▶ WORK INSTRUCTIONS:
A single number is required: how many lines below include the string "agent".

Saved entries

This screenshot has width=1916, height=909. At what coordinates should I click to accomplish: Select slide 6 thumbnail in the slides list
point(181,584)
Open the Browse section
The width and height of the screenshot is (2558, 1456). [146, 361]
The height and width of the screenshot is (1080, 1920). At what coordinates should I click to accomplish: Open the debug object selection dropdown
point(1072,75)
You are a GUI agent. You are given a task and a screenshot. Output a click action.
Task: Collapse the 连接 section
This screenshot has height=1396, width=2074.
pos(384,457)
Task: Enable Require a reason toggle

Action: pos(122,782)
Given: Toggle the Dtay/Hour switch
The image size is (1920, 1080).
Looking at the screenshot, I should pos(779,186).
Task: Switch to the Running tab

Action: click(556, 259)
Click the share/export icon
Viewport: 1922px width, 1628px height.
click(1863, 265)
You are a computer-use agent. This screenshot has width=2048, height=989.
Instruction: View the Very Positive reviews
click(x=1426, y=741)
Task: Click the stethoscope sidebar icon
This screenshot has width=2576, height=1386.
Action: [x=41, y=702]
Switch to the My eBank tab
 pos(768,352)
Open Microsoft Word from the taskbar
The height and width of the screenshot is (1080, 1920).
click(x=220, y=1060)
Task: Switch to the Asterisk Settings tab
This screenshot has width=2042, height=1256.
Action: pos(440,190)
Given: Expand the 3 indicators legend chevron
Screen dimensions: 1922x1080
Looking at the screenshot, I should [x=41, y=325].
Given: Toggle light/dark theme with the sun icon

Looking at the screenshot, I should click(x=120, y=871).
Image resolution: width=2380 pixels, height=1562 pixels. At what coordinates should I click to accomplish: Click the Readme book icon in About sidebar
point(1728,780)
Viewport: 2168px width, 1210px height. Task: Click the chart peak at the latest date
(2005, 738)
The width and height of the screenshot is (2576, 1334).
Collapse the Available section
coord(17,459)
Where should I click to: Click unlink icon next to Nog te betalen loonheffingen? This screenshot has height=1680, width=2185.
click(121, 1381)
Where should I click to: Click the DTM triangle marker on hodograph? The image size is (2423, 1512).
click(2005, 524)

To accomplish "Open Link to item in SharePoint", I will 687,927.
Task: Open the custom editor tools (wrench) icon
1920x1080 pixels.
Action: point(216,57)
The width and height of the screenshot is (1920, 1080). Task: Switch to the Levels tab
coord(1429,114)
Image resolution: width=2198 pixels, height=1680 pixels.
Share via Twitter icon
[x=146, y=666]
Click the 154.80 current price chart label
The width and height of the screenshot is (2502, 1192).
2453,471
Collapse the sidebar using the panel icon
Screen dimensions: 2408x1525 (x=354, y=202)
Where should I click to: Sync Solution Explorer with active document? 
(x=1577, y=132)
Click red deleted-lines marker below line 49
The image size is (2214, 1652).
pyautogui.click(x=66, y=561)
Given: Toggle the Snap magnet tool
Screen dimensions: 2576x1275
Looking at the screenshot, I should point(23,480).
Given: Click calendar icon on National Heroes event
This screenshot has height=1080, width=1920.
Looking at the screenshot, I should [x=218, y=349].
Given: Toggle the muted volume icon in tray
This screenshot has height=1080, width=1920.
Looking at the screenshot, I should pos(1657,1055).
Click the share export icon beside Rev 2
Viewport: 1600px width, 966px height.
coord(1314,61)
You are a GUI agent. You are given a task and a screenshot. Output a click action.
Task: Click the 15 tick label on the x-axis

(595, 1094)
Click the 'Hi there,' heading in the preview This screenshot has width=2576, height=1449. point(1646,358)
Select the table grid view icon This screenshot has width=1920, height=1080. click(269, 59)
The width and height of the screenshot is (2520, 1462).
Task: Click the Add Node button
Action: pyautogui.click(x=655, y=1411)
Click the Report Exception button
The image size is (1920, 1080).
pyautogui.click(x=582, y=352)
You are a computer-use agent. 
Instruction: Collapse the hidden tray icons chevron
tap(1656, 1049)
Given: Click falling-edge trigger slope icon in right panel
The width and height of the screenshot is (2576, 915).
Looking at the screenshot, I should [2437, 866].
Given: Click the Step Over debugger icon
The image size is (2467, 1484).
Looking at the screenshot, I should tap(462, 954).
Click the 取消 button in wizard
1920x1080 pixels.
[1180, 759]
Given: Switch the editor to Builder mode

▶ EXPECTED ANSWER:
4